As a database design expert, I had a discussion with an academic person about database design and I need some arguments on why some design is bad or not normalized or bad practice. As we cannot discuss here or have opinions, I'm just asking why something is wrong. A possible answer would be to show a clear violation of normalization rules or a pointer to a commonly accepted design standard. Or even an answer that this cannot be decided based on clear rules.
So, let's assume we have three tables. First is a Client table with values C1 and C2. Then we have a Users table with users A, B, C, D, and users A and B belong to Client C1, while users C and D belong to Client C2, so the Users table has a foreign key to the Client table. Then we have a Products table with values 1, 2, 3. Now we need to connect Products with Users (n:n), so we need a connection table.

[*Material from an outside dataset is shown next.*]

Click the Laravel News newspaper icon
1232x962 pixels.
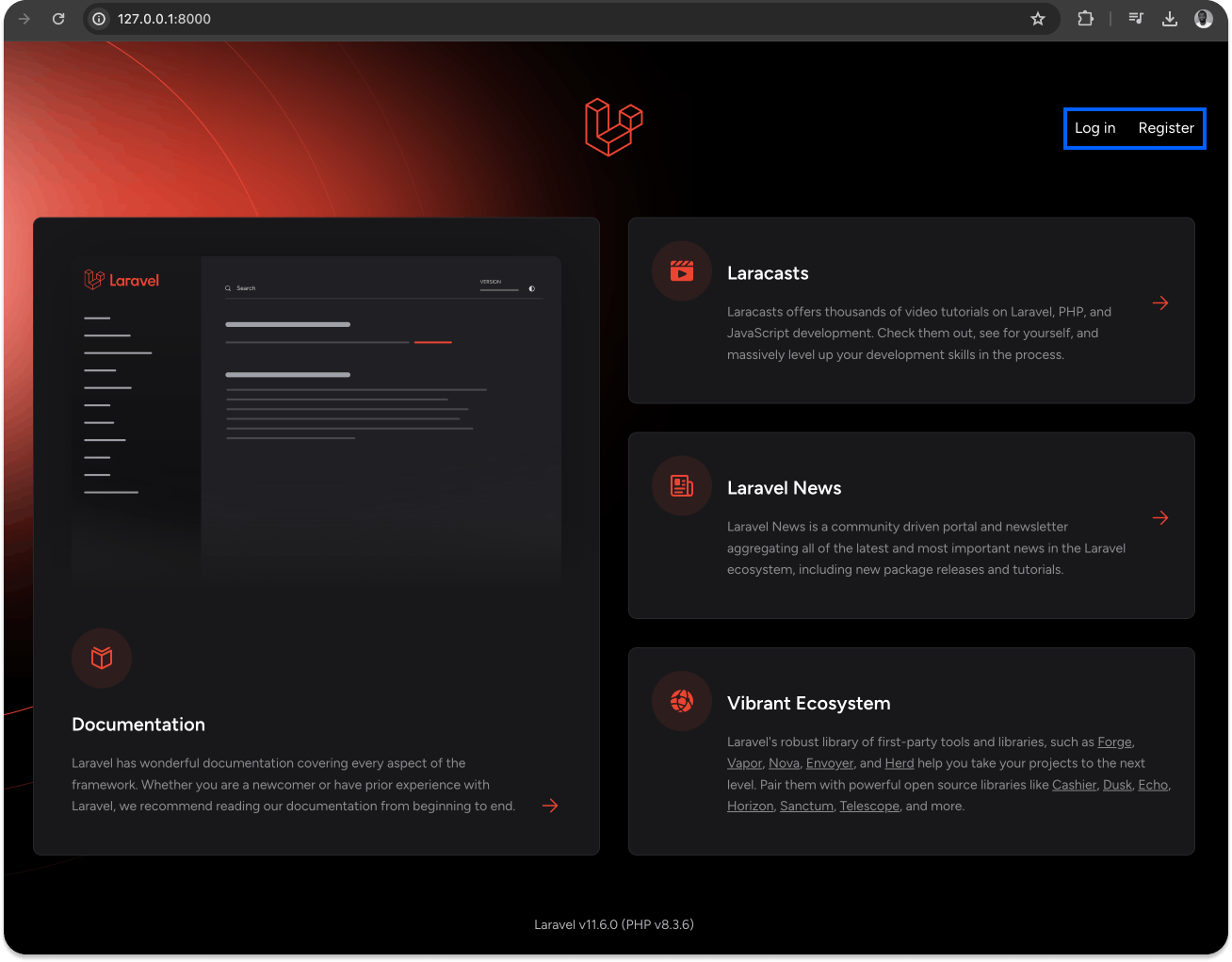coord(681,486)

If we list all possible values for the planned connection table, we get (Product, User, Client the user belongs to):
1 A C1 2 A C1 3 A C1 1 B C1 * 2 B C1 * 3 B C1 * 1 C C2 2 C C2 3 C C2 1 D C2 * 2 D C2 * 3 D C2 *
In my experience, where I lack of proof, every table should have a single primary key, not related to any content. The (wrong) design I was confronted with, made the connection table to not only have the Product-ID and User-ID, but additionally store the redundant field Client-ID (which could be looked up in Users table). Argument was that this is the only way to ensure that products are not connected twice to users of the same client (the values with the star in the above list would not be allowed). This can be done by adding a unique key on the connection table fields Product-ID and Client-ID, but it requires to have the Client-ID be present in that table, although it is already defined in the Users table and could be looked up there.
So why is this wrong? Only because of the redundant data (normalization rule)? How can we otherwise ensure then that no duplicates are stored (only by application logic or triggers)?
In a different scenario (but same underlying question), let's assume we have a grid with data, like an Excel sheet. To store this data we would have a table with the data per cell and foreign keys to the columns/rows table. The columns and rows are not different, so both columns and rows are stored in the same lookup table. This ColumnRow table had in the bad design a compound primary key (two fields), so the foreign key in the grid table would need both fields for each foreign key, requiring a total of 4 fields to reference the row and column. Now there's a restriction that the first part of the two foreign keys must be identical for both row and column, so only the "common" first part was stored ensuring this. If I design this with normal (single, not compound) foreign keys, we cannot ensure that both row and column belong to the same higher-level thing. So this makes it even more difficult for me to argue for single primary keys.
So in general, is there no generic consent to have single (non-compound) and data-unrelated primary keys? Or is this all just opinion-based? Is there expert (reference) literature about this subject that I could point to?